In the passage on climate policy and public opinion, how many US states currently recognize same-sex marriage legally?

- _GIVEN PASSAGE_
::::::::::
Dr Klaus Bosselman is right when he suggests in a New Zealand Herald article today that opinion polls carried out by the media are fickle things and that Government policies in relation to climate change should be based on sound science not public opinion.
But there’s no denying the fact that the public is becoming increasingly sceptical about the scientific claims made in support of anthropogenic global warming and that this has serious implications for us all unless the scientific community moves to counter it. As I was quoted as saying in the same Herald article today:
“If the overwhelming majority of the public isn’t satisfied that the science indicates a need to act … the political will dissipates too.”
Virtually all of the world’s governments are on the same page on climate change – they agree in principle that the science suggests a need to reduce greenhouse gas emissions. So in effect, they are basing their policies on science rather than fickle public opinion – but the reality is obviously a lot more complicated than that. Turning up at Copenhagen alongside other world leaders costs nothing, nor does adding your signature to a list of undertakings that are not legally binding. Getting the support to pass an Emissions Trading Scheme is much more difficult, as our Government found out last year.
Actually pushing through the policy and legislation that will lead to change requires broad, genuine support and it is here that the measures of public opinion come into play in a big way. There is nothing new in this, politics has always been about the weight of numbers and in many respects, timing.
Take for instance, the polarising debate about gay marriage going on in the US at the moment. As this interesting New Yorker piece points out, a major Supreme Court case underway in San Francisco could help decide whether same-sex marriage becomes legal across the US rather than in the five states where it is currently legally recognised.
You would expect gay people and those who support same-sex marriage to be supportive of the Supreme Court bid to make gay marriage legal. But that isn’t the case – a lot of activists in this area are worried the legal fight is too soon, that a defeat could sway public opinion against gay marriage when it is gradually creeping further in favour of it. While 29 states in the US have passed legislation prohibiting gay marriage since 1993, polls suggest that around forty per cent of Americans support marriage for gay couples, and more than fifty per cent support civil unions. Political scientists quoted in the New Yorker piece suggest that “in five years a majority of Americans will favor same-sex marriage–the result of generational replacement and …’attitude adjustment’.’
As the New Yorker sums up: “Why push the Court far ahead of public opinion if public opinion is moving in that direction anyway?”
::::::::::
- _MATERIAL SUPPLIED_
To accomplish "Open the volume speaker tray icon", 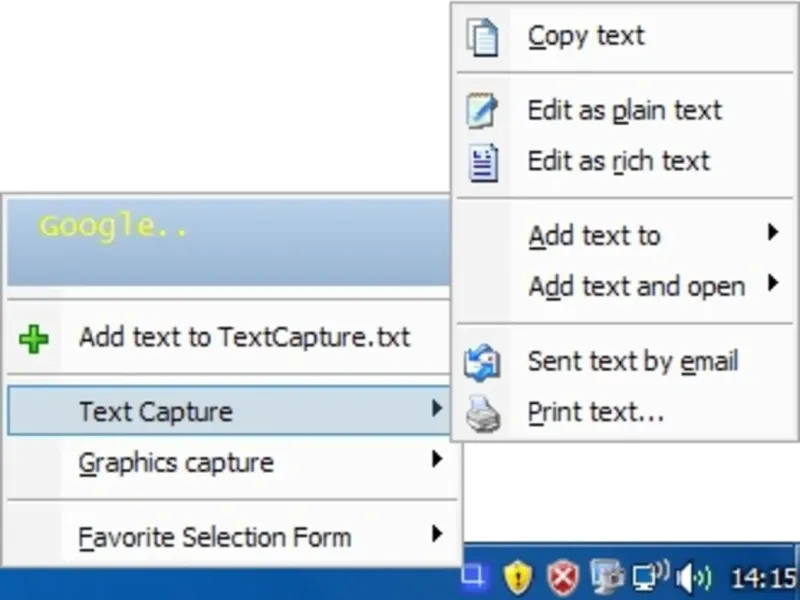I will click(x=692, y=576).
::::::::::
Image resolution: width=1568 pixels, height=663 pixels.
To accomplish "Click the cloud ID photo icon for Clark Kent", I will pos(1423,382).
::::::::::
- _RESULT BELOW_
Five states.